Elizabeth walked her horse slowly across the flat green lawns around Richmond Palace, enjoying the sunshine. She must not stay out in such strong light for long, or her complexion would suffer for it. Yet there was a certain pleasure in the touch of the sun’s heat on her face. It made her recall other moments of heat, moments of recklessness.
‘I win again, Sir Christopher,’ she said, glancing at him, then back at Lucy on her neat brown mare. ‘Did you see how my hawk flew, Lucy? How she turned in the air? That is how a dancer should move, with the same economy and grace.’
‘Yes, Your Majesty,’ Lucy agreed.
‘I am on fire today,’ Elizabeth continued, and pulled her riding gloves back on. ‘But Sir Christopher, you look downcast. You do not like to be beaten by a woman, is that it?’
‘You are the finest falconer in England, Your Majesty,’ Sir Christopher Hatton told her as he followed respectfully, his horse two steps behind her. His own hawk had failed to make its kill, and was hooded again now, sulking on his wrist, dragging fretfully at its leather jesses. ‘No man would be such a fool as to deny it. I fear it is hard to compete with your skill.’
Elizabeth clapped her hands in delight, and her ladies followed suit. ‘The finest in England?’
‘And the fairest, Your Majesty.’
She smiled, turning to him. The blue skies were suddenly less bright, though the sun remained undimmed overhead. ‘I had heard you thought another lady held that honour, sir.’

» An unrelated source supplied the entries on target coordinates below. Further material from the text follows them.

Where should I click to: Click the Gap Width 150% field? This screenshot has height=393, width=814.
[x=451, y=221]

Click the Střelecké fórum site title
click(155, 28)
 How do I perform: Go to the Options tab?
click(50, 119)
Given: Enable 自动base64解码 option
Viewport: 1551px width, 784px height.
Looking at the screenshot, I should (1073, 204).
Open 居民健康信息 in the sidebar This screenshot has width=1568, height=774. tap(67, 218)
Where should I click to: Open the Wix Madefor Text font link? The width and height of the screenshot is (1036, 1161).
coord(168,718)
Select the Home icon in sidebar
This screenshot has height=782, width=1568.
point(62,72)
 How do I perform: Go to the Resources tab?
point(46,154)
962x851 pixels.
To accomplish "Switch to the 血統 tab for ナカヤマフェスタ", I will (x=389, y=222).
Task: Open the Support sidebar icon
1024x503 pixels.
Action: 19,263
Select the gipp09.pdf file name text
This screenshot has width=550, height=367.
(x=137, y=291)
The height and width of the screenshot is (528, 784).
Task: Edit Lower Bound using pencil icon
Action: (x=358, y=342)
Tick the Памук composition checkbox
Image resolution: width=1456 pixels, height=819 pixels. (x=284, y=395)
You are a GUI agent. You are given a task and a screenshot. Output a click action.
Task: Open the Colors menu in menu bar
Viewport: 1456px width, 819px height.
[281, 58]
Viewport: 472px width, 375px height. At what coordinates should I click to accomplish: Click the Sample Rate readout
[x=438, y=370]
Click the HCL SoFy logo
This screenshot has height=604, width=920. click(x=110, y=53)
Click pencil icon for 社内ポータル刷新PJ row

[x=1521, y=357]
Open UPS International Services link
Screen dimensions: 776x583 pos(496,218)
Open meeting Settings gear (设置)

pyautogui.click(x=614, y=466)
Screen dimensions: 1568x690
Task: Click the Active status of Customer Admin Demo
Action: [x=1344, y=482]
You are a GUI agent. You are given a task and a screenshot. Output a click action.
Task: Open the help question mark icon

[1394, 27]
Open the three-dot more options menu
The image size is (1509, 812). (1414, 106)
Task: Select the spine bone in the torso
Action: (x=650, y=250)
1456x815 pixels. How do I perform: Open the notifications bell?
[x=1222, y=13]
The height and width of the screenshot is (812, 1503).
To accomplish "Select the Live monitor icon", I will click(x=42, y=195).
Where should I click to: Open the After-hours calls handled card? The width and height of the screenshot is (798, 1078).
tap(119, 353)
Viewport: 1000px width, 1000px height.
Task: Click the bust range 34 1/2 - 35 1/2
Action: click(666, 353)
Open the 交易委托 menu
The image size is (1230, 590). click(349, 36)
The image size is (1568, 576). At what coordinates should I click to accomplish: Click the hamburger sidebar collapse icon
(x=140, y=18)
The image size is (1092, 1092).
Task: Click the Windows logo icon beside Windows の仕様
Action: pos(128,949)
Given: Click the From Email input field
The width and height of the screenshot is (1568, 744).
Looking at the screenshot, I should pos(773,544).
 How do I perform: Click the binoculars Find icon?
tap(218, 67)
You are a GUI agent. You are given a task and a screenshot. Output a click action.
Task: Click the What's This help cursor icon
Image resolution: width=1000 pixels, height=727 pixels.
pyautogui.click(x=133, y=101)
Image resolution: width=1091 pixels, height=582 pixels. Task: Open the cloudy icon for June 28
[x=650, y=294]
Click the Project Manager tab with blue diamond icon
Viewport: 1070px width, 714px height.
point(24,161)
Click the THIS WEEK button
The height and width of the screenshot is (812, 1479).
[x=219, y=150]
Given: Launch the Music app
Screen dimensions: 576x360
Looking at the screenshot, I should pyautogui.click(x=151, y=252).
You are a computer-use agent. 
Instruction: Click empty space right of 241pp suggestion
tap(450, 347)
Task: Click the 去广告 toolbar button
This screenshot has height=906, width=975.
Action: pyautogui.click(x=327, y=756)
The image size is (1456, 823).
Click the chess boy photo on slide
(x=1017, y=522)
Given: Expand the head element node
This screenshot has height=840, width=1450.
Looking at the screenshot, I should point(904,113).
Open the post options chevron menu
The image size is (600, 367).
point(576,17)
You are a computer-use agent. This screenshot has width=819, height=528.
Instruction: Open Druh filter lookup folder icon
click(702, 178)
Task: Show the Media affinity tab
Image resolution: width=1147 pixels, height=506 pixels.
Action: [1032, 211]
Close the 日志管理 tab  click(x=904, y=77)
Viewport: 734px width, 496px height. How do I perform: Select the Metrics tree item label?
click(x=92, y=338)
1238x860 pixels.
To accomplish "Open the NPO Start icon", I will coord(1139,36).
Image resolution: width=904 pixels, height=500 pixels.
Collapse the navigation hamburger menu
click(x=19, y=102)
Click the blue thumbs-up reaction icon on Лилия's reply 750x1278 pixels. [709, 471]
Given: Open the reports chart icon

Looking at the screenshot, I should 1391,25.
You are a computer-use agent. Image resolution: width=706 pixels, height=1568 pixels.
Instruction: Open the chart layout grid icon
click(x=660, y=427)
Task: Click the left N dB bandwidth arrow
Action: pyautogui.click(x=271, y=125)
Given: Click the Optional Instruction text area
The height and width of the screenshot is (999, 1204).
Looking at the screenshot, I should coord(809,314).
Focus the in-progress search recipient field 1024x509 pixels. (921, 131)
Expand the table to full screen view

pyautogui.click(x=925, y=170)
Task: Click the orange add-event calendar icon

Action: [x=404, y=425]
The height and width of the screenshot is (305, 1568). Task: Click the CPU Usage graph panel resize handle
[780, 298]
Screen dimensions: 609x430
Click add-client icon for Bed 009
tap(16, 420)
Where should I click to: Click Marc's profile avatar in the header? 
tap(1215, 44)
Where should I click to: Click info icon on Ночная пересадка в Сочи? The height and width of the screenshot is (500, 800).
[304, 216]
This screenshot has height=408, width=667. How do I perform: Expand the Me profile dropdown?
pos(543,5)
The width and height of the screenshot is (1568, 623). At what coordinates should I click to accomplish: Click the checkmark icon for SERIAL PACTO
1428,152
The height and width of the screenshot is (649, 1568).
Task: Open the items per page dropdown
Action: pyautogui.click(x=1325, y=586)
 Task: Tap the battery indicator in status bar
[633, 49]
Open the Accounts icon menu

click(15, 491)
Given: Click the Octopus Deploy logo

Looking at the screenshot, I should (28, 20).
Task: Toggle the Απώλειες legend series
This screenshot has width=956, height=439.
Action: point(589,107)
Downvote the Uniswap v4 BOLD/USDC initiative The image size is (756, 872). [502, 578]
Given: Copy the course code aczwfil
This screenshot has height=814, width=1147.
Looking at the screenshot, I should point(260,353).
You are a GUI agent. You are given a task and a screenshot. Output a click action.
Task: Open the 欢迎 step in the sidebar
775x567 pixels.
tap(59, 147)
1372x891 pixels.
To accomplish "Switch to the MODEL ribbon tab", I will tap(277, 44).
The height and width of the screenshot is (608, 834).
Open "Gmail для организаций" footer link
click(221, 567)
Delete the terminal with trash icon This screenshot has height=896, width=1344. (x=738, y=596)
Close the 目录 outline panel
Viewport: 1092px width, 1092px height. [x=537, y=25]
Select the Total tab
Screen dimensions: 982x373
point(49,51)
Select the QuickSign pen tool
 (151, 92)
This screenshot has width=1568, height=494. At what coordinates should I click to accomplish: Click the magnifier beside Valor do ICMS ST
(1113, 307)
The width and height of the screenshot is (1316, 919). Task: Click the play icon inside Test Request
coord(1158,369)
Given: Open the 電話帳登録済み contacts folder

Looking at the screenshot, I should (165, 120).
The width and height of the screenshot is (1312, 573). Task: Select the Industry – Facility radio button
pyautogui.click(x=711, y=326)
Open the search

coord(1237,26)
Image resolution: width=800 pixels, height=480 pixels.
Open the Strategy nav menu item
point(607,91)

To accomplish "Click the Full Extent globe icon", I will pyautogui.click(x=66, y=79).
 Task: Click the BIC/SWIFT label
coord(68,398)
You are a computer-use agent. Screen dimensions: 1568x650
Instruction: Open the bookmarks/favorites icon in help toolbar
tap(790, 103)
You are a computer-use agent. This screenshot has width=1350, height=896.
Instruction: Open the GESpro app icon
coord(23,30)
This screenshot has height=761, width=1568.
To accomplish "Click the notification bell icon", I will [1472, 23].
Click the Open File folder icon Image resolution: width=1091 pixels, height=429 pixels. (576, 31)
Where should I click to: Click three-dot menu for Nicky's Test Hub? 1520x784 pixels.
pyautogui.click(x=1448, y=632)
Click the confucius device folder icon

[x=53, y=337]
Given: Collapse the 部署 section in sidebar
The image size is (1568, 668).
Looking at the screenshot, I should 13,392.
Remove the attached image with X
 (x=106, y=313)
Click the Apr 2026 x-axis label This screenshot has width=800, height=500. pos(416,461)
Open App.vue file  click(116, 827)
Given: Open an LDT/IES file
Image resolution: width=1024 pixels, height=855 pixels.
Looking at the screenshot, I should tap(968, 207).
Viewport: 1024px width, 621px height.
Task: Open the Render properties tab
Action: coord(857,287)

There was a silence among the surrounding courtiers. Even those ladies who had followed the horses on foot stood still under the trees, a light breeze rustling the silks of their skirts.
‘Your Majesty?’
Elizabeth looked back at Sir Christopher Hatton, her eyebrows raised haughtily. ‘Sir?’
Hatton was stout now, sombre-faced and with a neatly trimmed grey beard, no longer the handsome young man she remembered from her early years on the throne. He sat bewildered on his horse, glancing from the courtiers to her as though hunting for clues, his expression nervous and perplexed.
Yet there was guilt in his eyes, too.
He stammered, ‘I … I do not know to what you refer, Your Majesty.’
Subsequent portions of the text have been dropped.